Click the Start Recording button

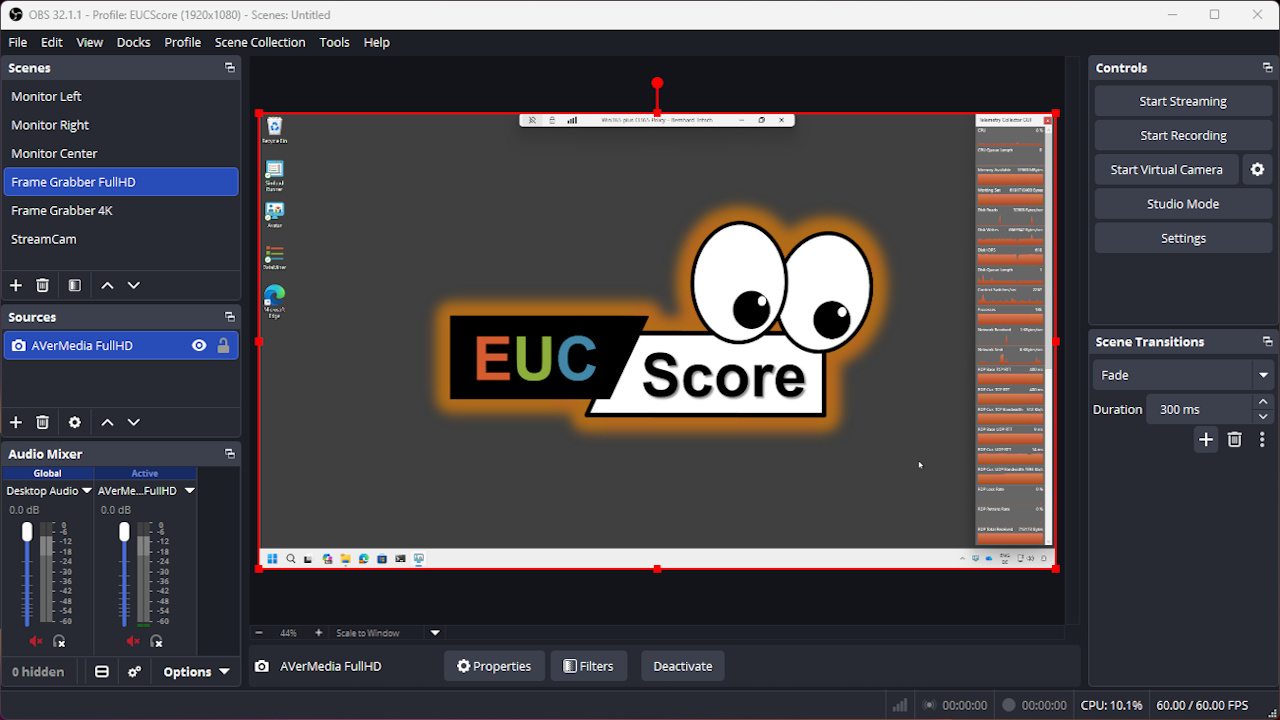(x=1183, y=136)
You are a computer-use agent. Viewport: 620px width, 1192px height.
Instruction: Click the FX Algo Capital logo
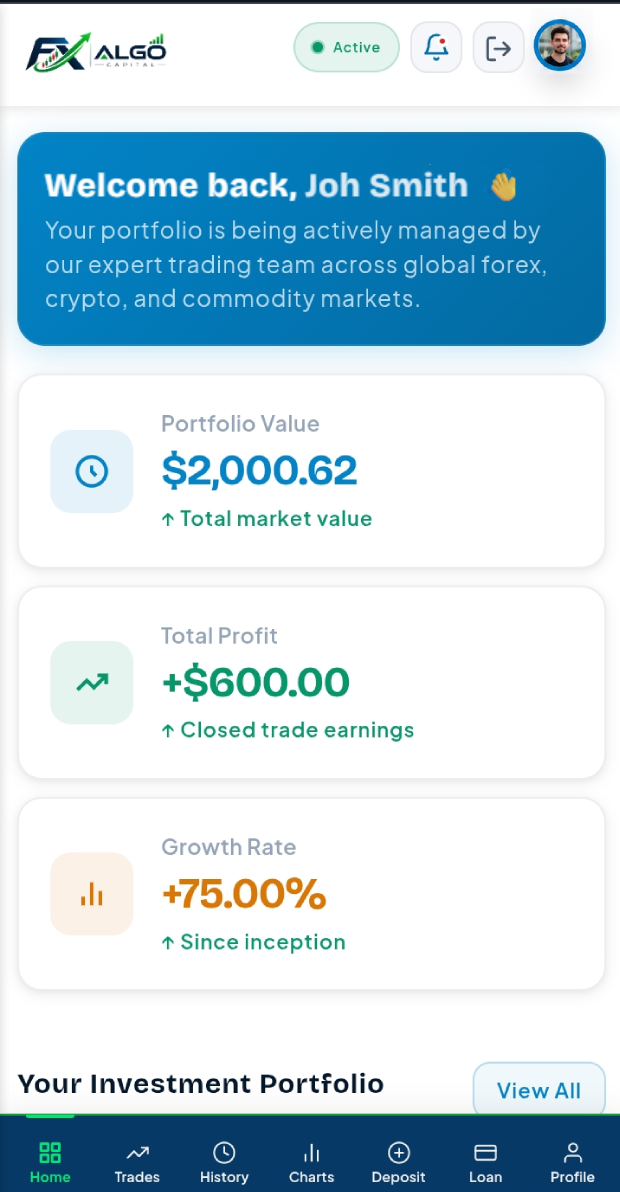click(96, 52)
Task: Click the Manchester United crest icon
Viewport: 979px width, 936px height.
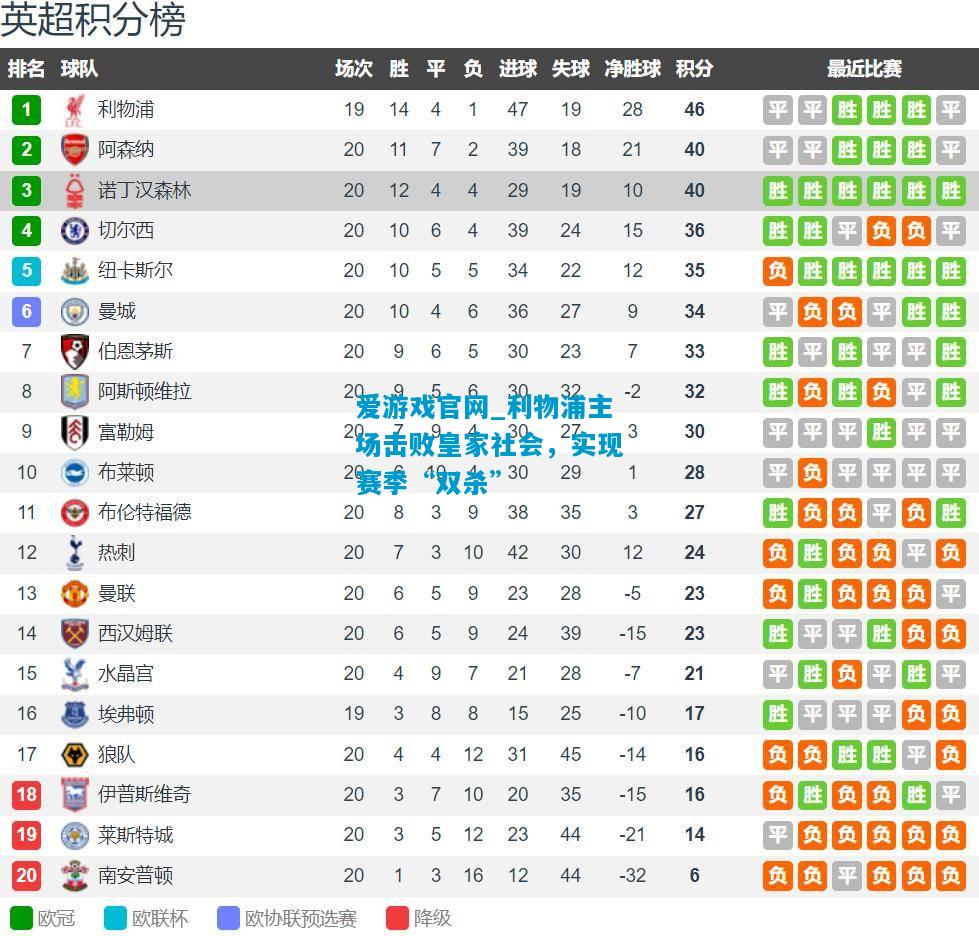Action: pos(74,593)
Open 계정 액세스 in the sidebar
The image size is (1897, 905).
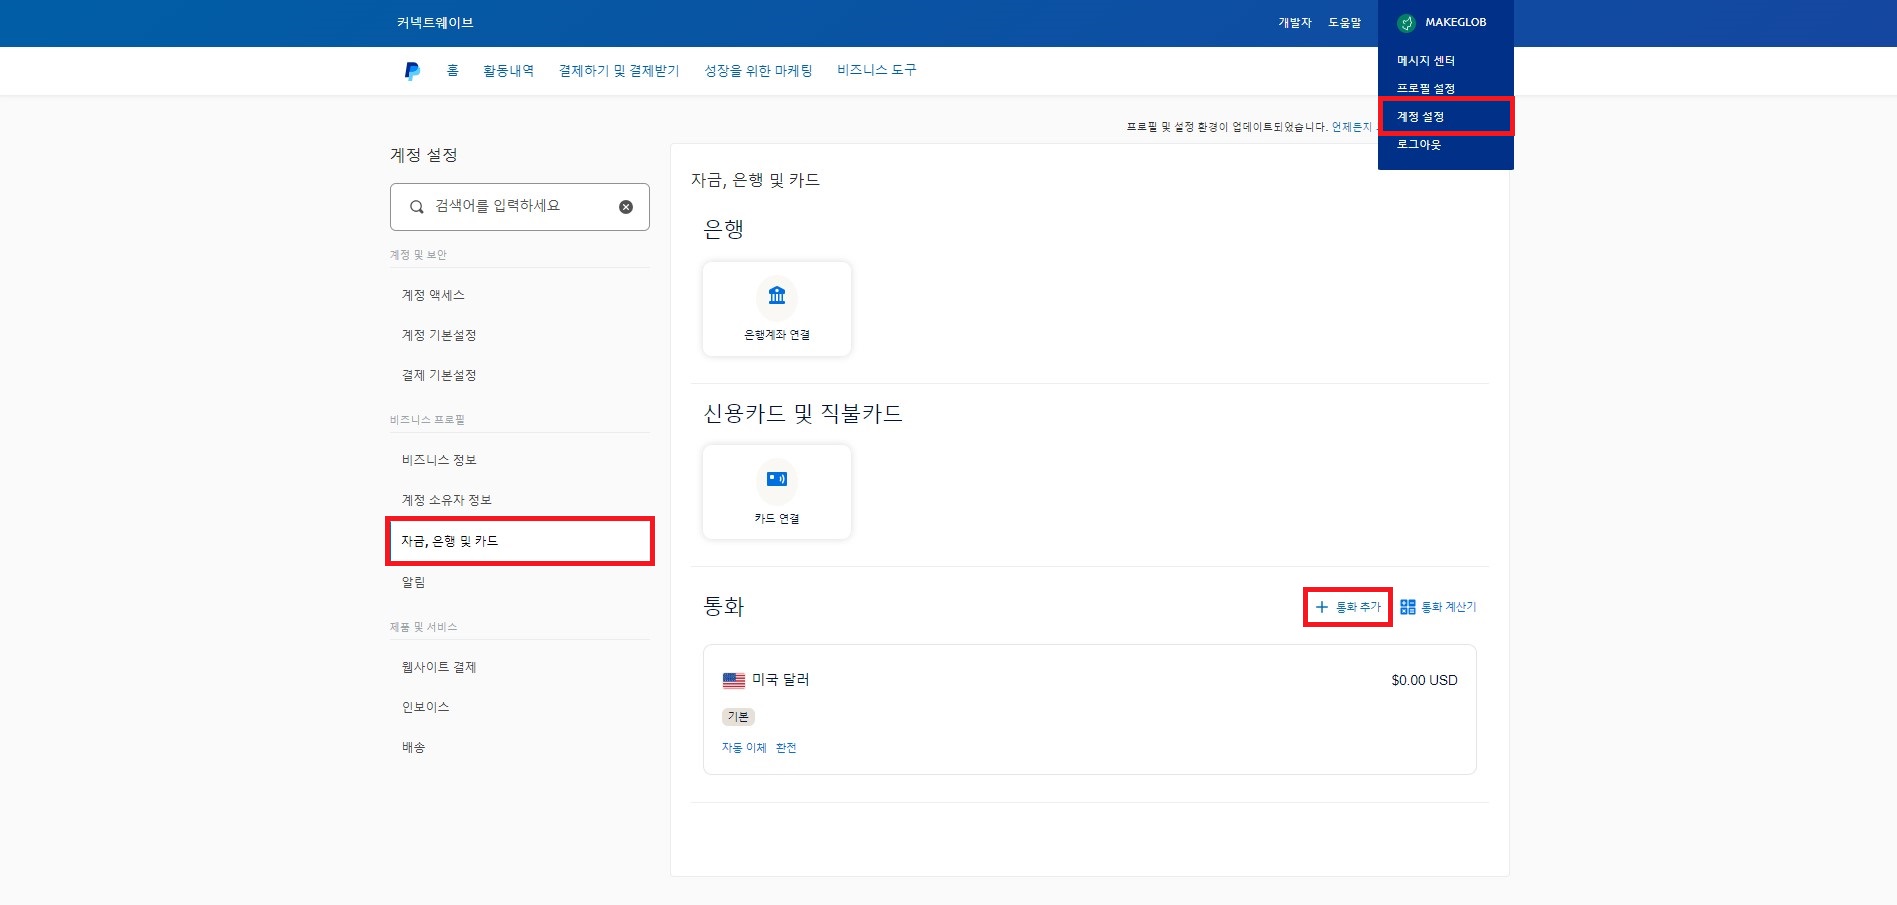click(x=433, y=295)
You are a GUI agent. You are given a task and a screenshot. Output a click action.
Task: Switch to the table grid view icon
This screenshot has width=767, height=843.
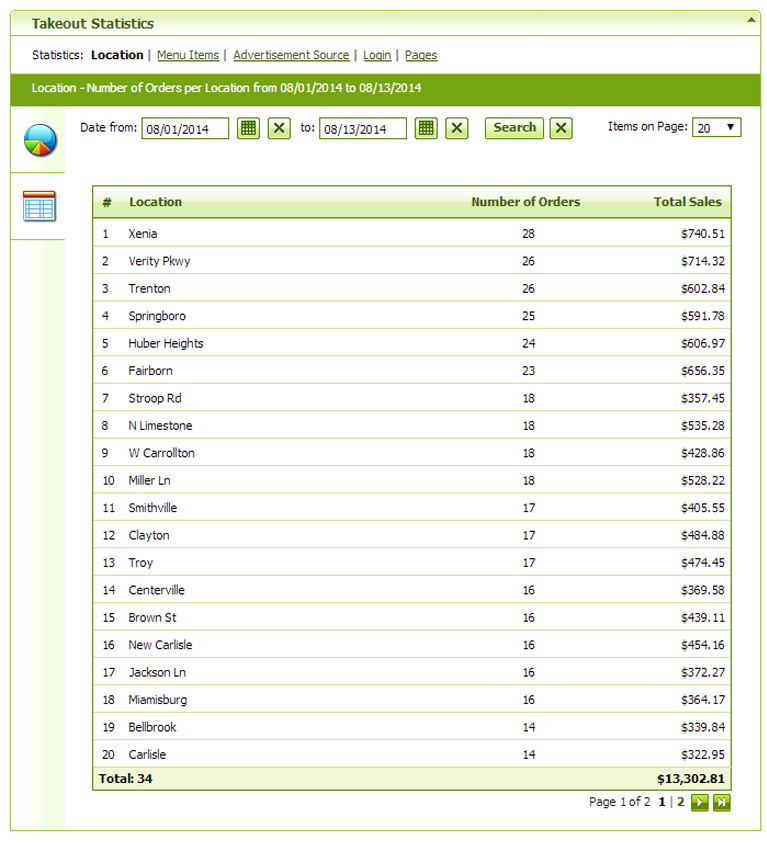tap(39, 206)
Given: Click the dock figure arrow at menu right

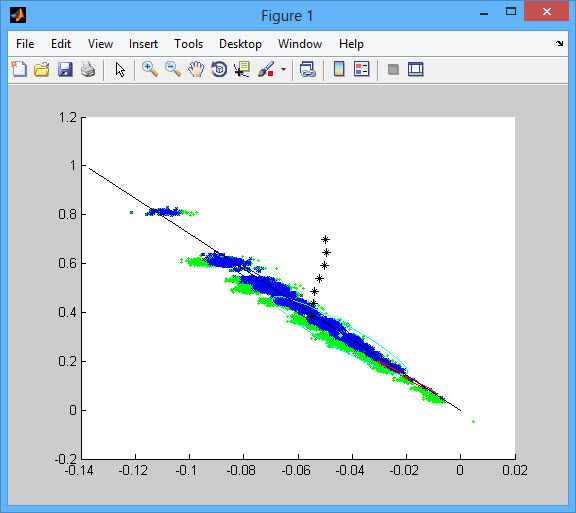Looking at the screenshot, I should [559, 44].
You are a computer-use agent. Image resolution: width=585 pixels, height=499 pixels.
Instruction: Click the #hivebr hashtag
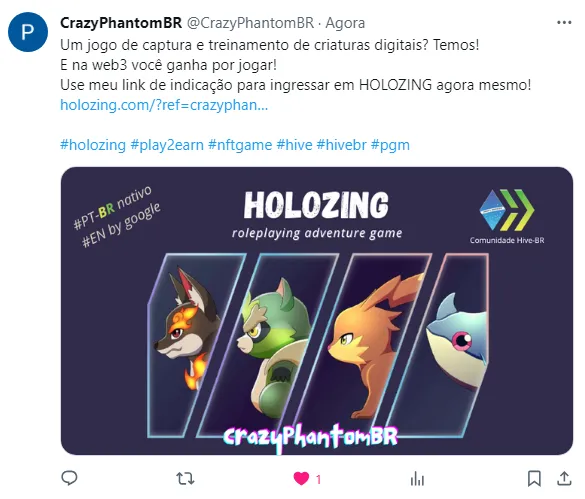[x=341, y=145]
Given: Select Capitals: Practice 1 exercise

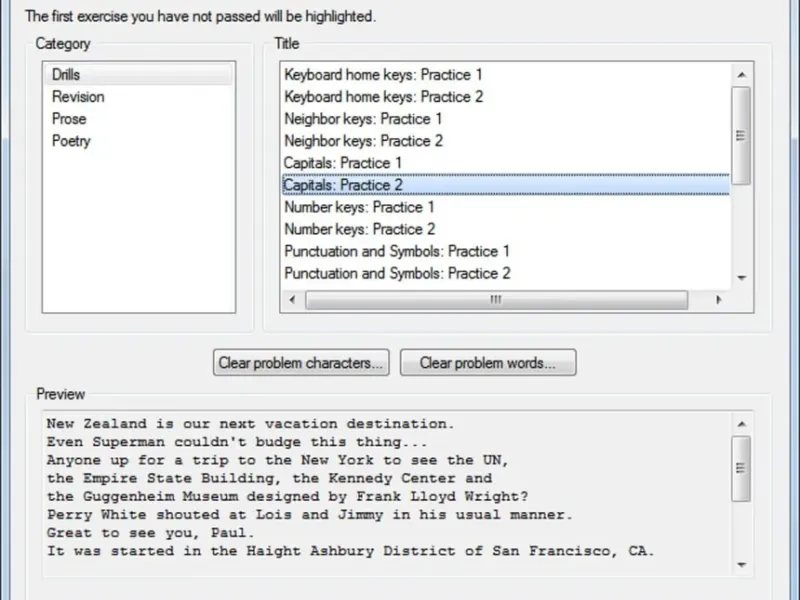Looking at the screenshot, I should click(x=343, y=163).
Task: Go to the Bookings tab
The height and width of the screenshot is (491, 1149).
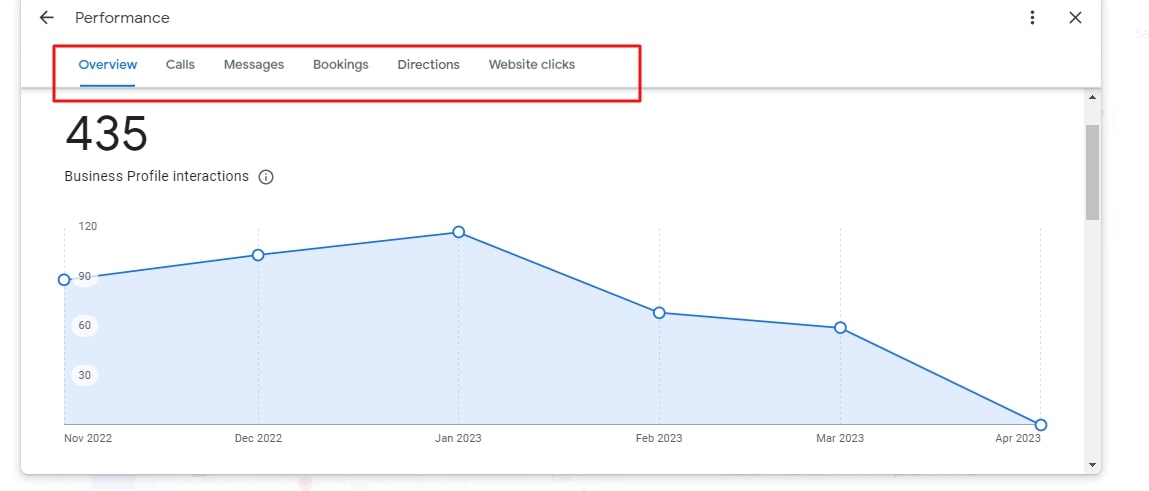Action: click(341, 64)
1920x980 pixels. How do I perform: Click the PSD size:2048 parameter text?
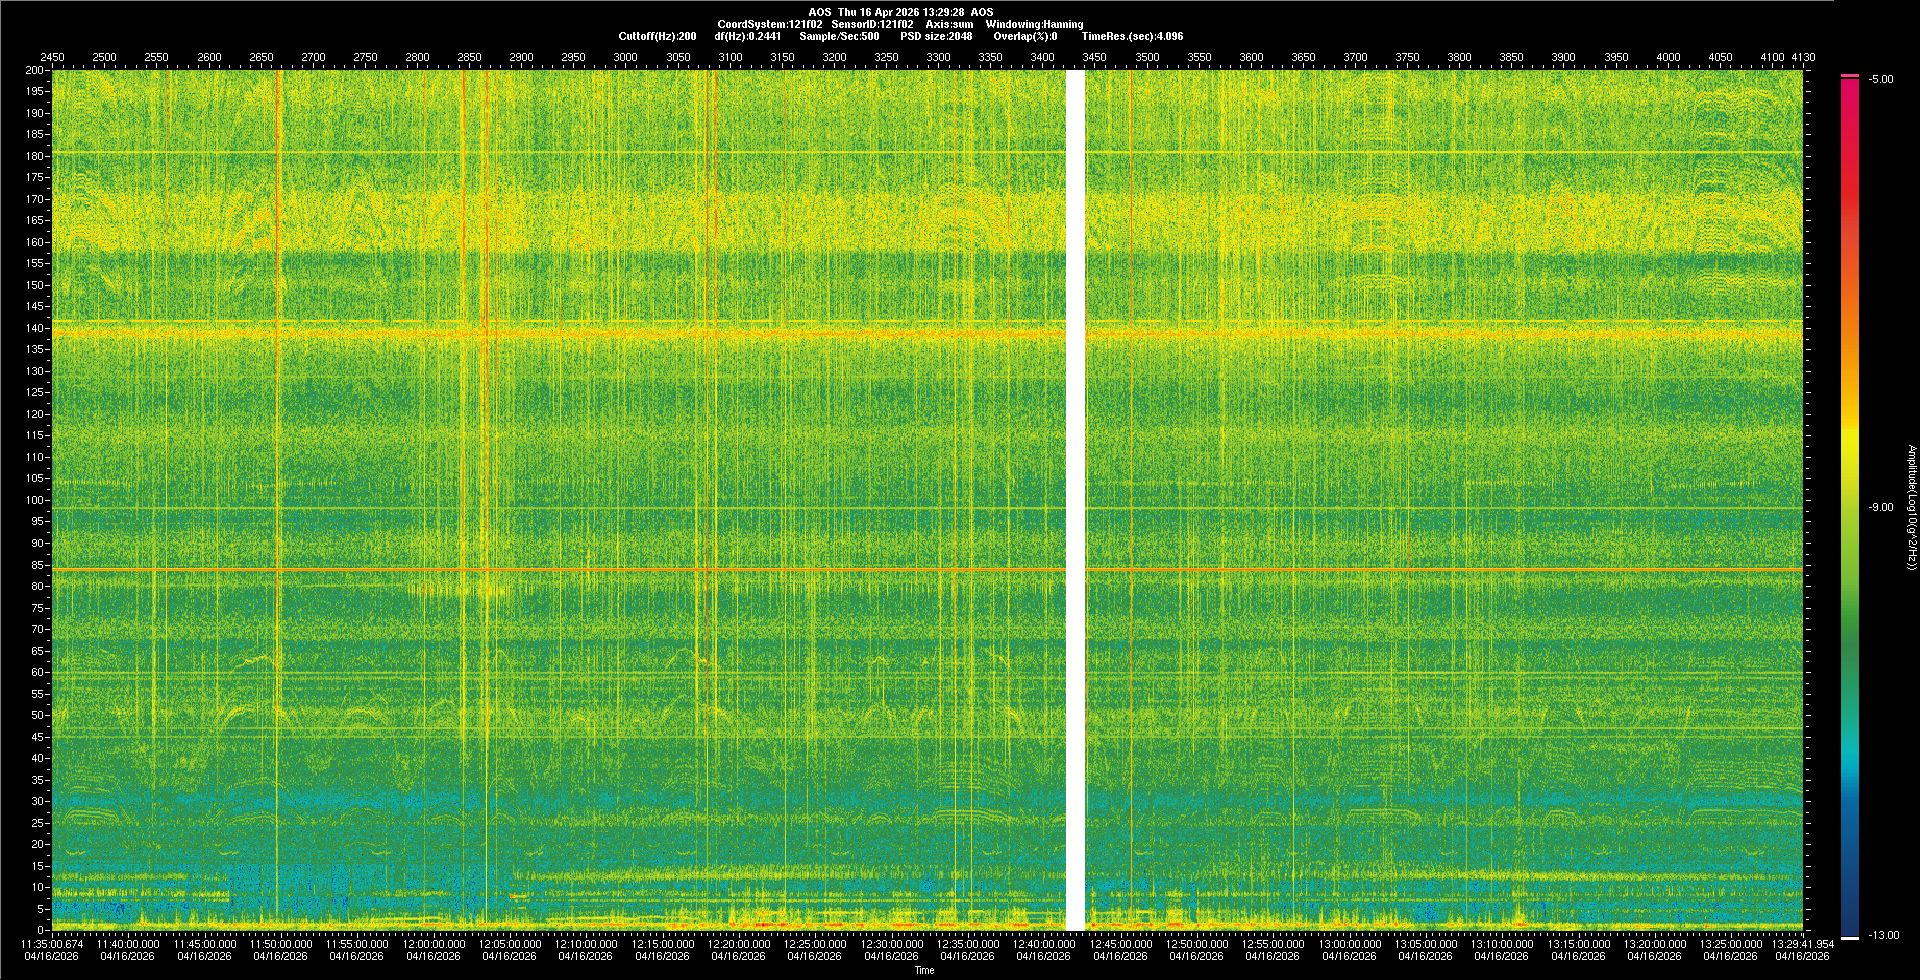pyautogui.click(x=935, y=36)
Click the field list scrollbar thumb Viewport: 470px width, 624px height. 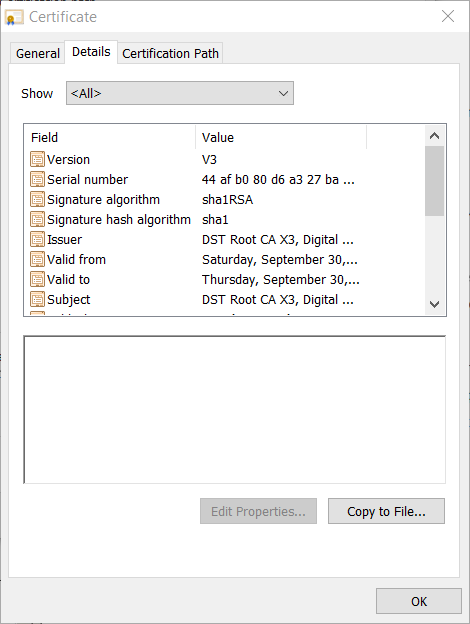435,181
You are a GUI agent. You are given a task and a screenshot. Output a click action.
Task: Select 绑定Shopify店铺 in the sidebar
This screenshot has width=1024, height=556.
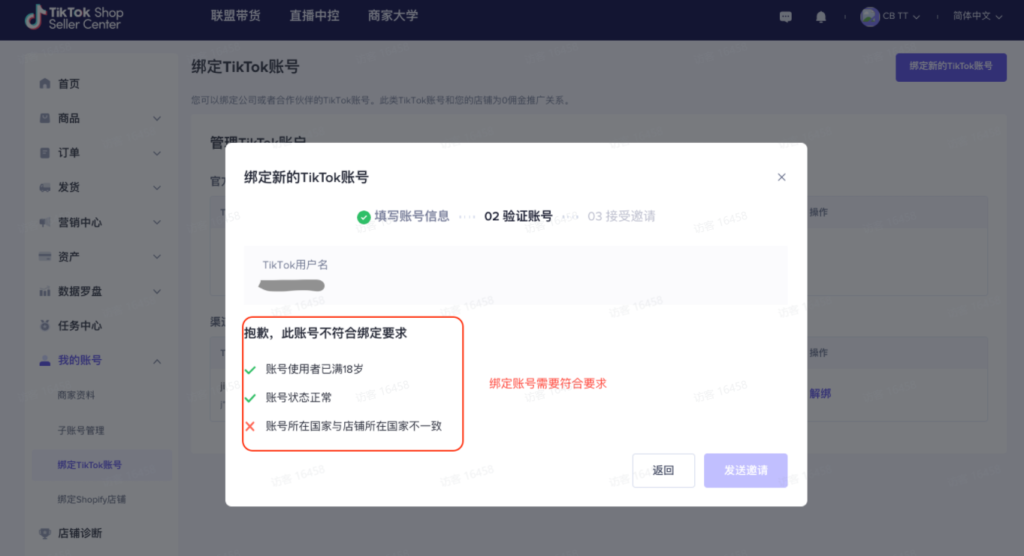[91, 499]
--- --- ---
- [Requirement]
Report every line from the listing above where the string "agent" can be found.

- [Answer to this task]
You are a computer-use agent. Viewport: 620px width, 1192px height.
You are a GUI agent. You are given a task and a screenshot. Output a click action.
You are a computer-use agent. Image resolution: width=585 pixels, height=499 pixels.
You are a GUI agent. You are given a task and a screenshot. Output a click action.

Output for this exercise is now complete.